Antibody-mediated rejection (ABMR) remains the leading cause of kidney allograft failure and return to the transplant waiting list. Currently, there is no widely accepted standardized therapeutic regimen for its management. Most available evidence focuses on early or active forms of ABMR, whereas data on late or chronic-active rejection are considerably more limited. In particular, there is a lack of information regarding therapeutic options, the evolution of chronic lesions, and graft outcomes in this context, underscoring the need for studies specifically addressing this population.

The aim of this study was to evaluate kidney allograft survival in patients with chronic-active ABMR (CA-ABMR) treated with first-line anti-rejection therapy and to compare their outcomes with those of patients with active ABMR (A-ABMR). As a secondary objective, we assessed the progression of chronic injury in both groups.

We conducted a single-center comparative cohort study at a tertiary care center in Mexico City between 2011 and 2023, integrating clinical data and renal histopathologic findings from patients diagnosed with ABMR. All patients received first-line anti-rejection therapy, consisting of corticosteroids, plasmapheresis, intravenous immunoglobulin (IVIG), and/or corticosteroids plus rituximab. A follow-up biopsy was performed 3 to 8 months after treatment. The progression of transplant glomerulopathy and graft survival were compared between CA-ABMR and A-ABMR groups.

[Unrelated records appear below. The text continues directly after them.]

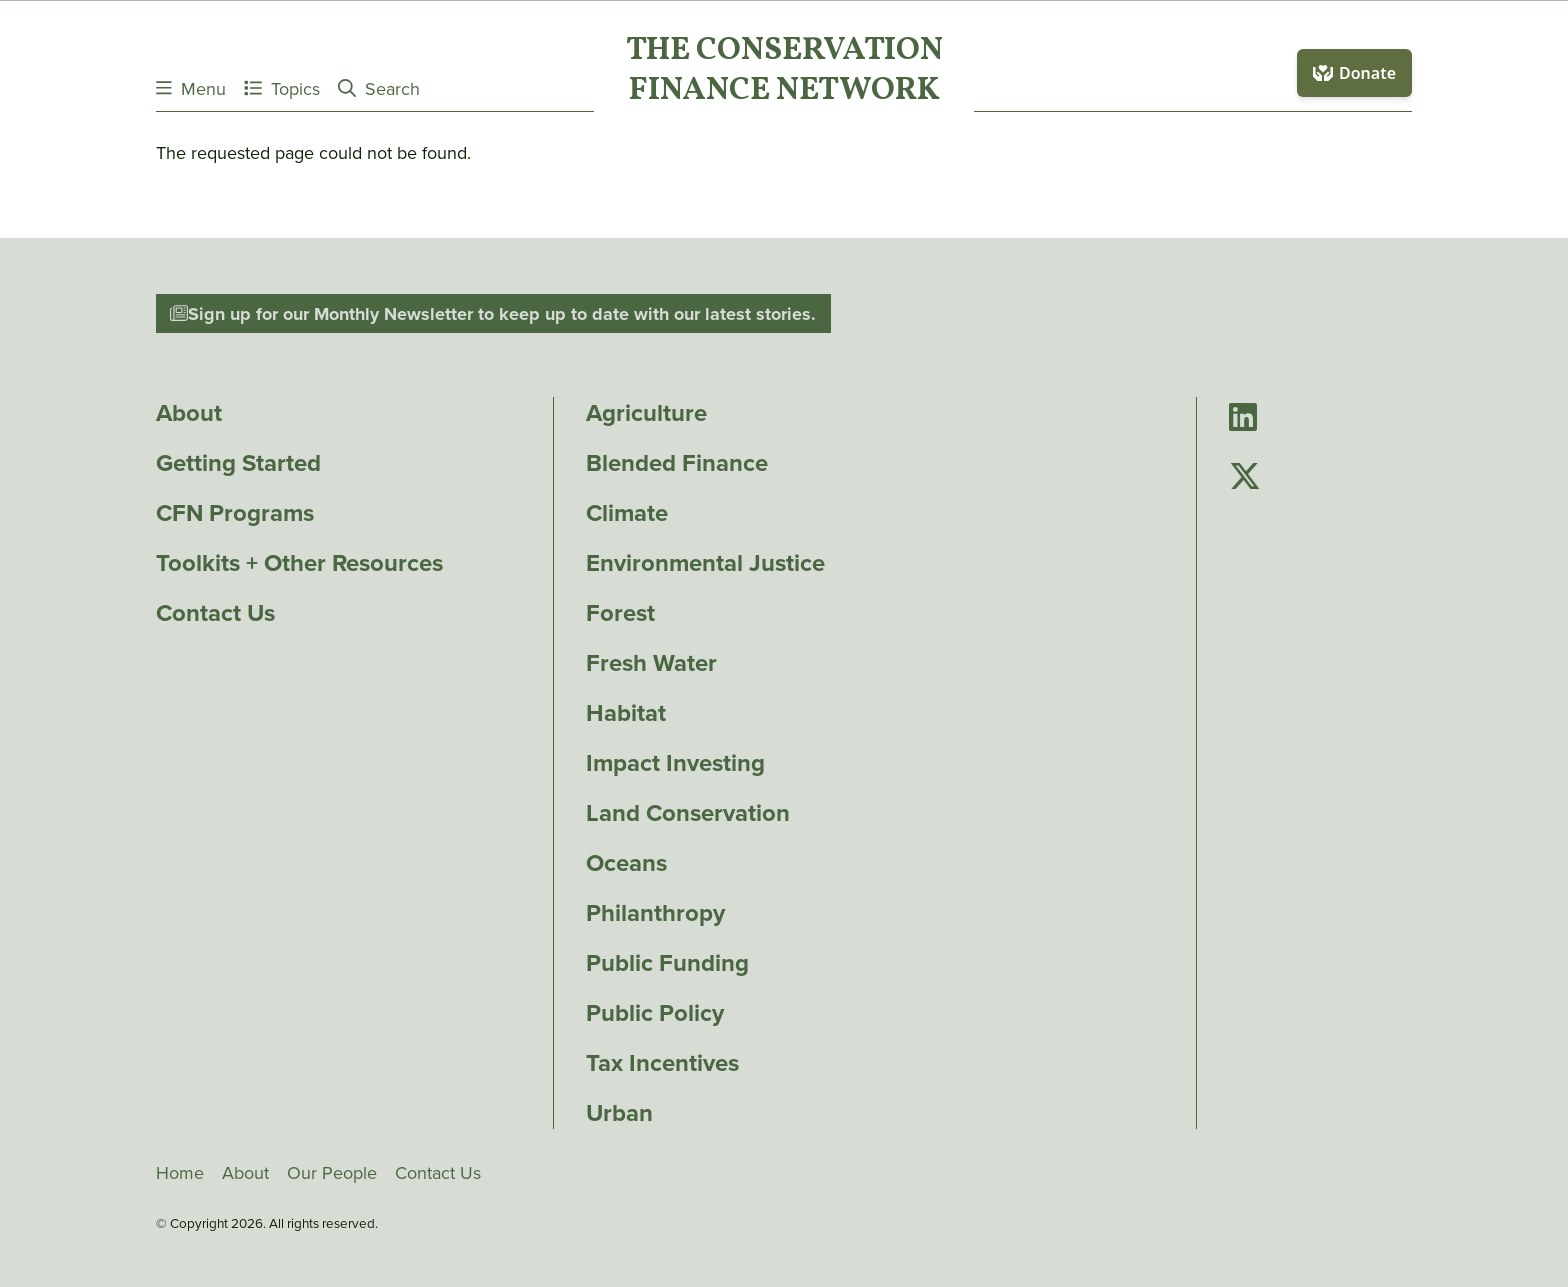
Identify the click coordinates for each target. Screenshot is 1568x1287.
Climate (627, 513)
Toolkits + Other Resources (299, 563)
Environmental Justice (705, 563)
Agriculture (646, 413)
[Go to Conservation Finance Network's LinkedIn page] (1243, 418)
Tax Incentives (662, 1063)
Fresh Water (651, 663)
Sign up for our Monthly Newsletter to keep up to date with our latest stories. (493, 314)
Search (379, 88)
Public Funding (667, 963)
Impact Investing (675, 763)
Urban (619, 1113)
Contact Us (215, 613)
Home (180, 1173)
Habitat (626, 713)
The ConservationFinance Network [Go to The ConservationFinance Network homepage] (784, 72)
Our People (332, 1173)
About (189, 413)
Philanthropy (655, 913)
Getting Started (238, 463)
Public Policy (655, 1013)
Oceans (626, 863)
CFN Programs (235, 513)
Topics (282, 88)
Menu (191, 88)
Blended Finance (677, 463)
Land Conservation (688, 813)
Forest (620, 613)
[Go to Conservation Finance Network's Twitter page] (1245, 477)
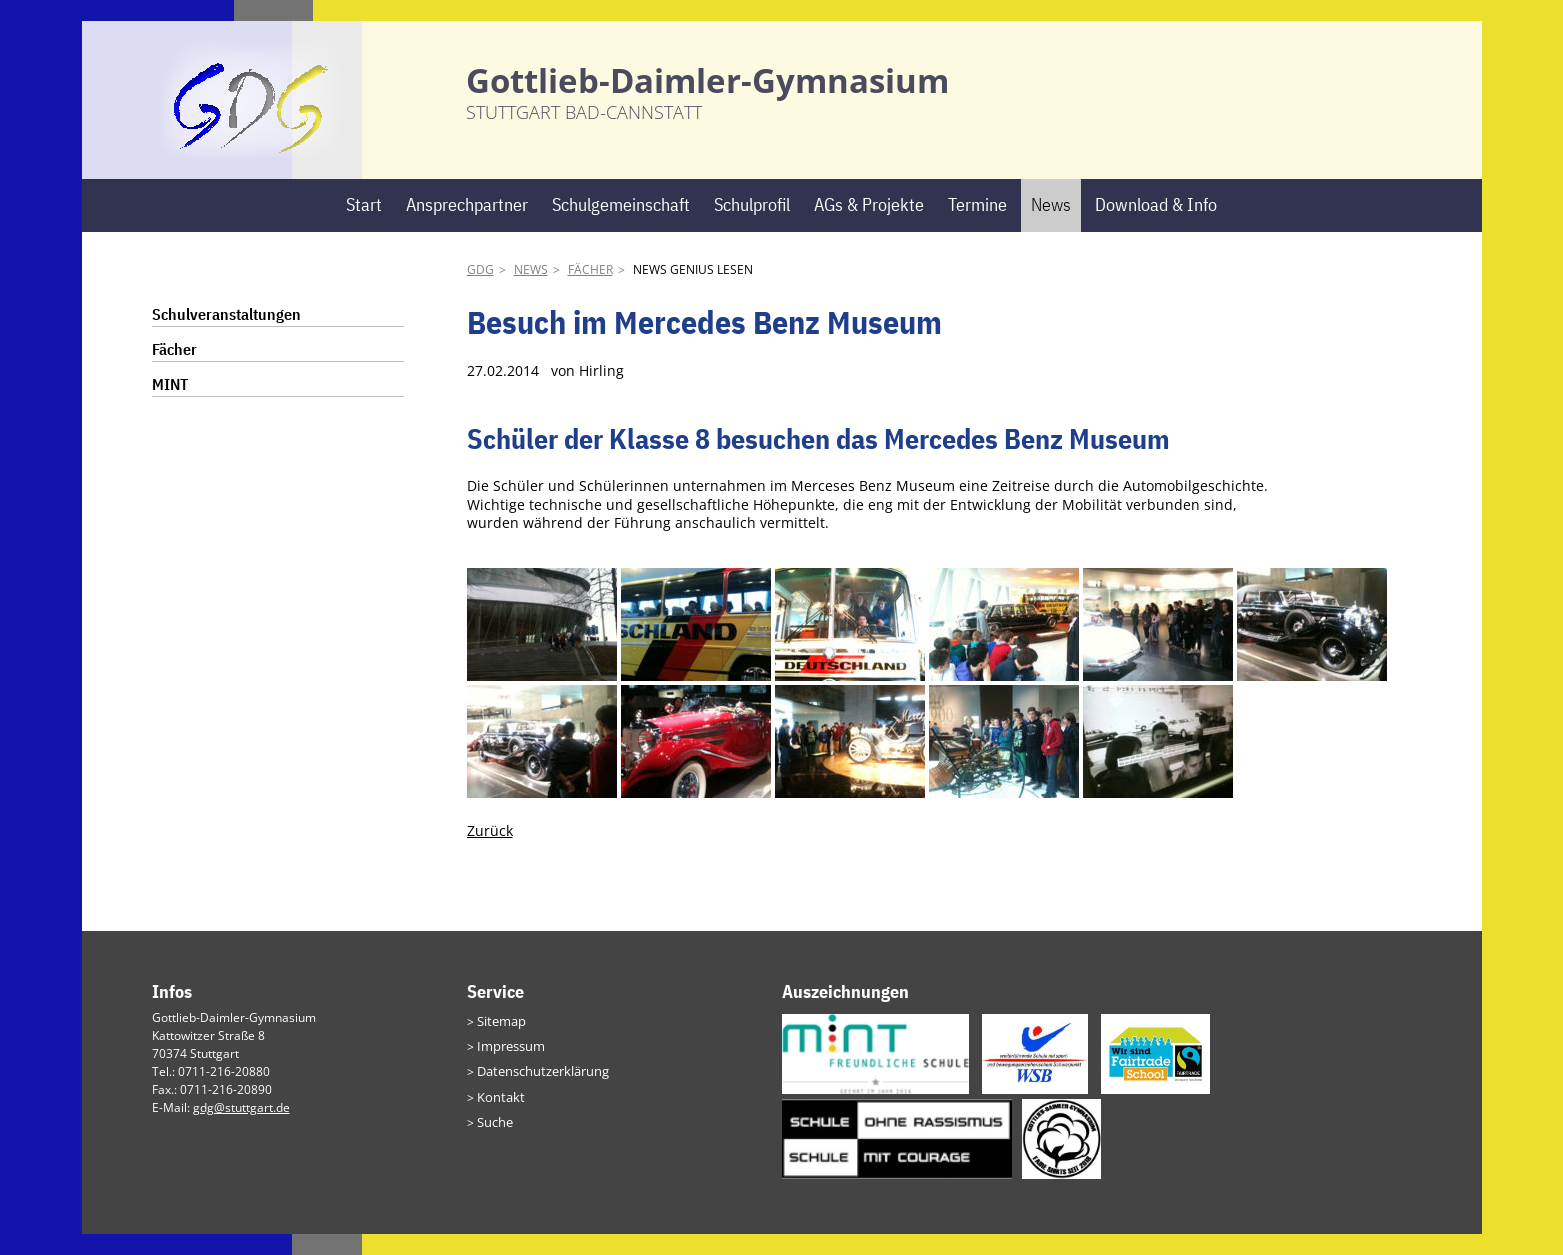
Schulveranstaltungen (226, 336)
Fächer (590, 291)
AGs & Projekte (869, 226)
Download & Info (1156, 226)
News (1051, 226)
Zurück (490, 852)
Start (364, 226)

Figure A. Estimated death-censored overall allograft survival from follow-up visit by the Kaplan–Meier method according to transplant glomerulopathy (>cg1b) at diagnosis.  B. Cumulative incidence of the development or progression of kidney-transplant glomerulopathy during follow-up.

Among 451 biopsies from 198 patients with ABMR, 38 were classified as CA-ABMR at initial diagnosis. The median time from transplantation to diagnosis was longer in the CA-ABMR group (127 months, IQR 58–167) compared with the A-ABMR group (66 months, IQR 13–86). Graft survival from the time of ABMR diagnosis did not differ significantly between groups (5-year survival: 78% in A-ABMR vs. 69.8% in CA-ABMR, p = 0.283). The presence of transplant glomerulopathy >cg1b at diagnosis was not associated with an increased risk of graft loss (HR 0.99, 95% CI 0.3–2.9) (Figure 1).

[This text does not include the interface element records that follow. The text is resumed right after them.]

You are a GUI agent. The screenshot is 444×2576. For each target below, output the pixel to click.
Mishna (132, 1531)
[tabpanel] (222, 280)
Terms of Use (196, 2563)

During follow-up, transplant glomerulopathy developed within the first year in 10.6% of patients with A-ABMR despite first-line treatment, whereas 83.8% of patients with CA-ABMR showed no further progression of chronic glomerulopathy (Δcg > 1) after therapy.

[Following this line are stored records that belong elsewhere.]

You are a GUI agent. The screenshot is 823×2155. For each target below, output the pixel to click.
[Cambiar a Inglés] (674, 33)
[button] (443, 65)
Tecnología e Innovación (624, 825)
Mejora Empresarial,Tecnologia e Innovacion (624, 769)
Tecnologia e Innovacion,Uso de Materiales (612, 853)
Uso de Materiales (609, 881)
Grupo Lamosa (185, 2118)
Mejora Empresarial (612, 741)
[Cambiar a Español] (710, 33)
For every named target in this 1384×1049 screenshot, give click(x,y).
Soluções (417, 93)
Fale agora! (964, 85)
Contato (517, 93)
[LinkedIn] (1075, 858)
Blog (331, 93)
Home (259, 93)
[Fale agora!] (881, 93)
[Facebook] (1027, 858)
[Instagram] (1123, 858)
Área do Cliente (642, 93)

First-line anti-rejection therapy in patients with chronic-active ABMR was associated with allograft survival comparable to that of patients without chronic lesions, supporting its use in this subgroup. A substantial proportion of patients with active lesions progressed to chronic injury within the first year, raising the question of whether treatment should continue to be limited to those without established chronic changes.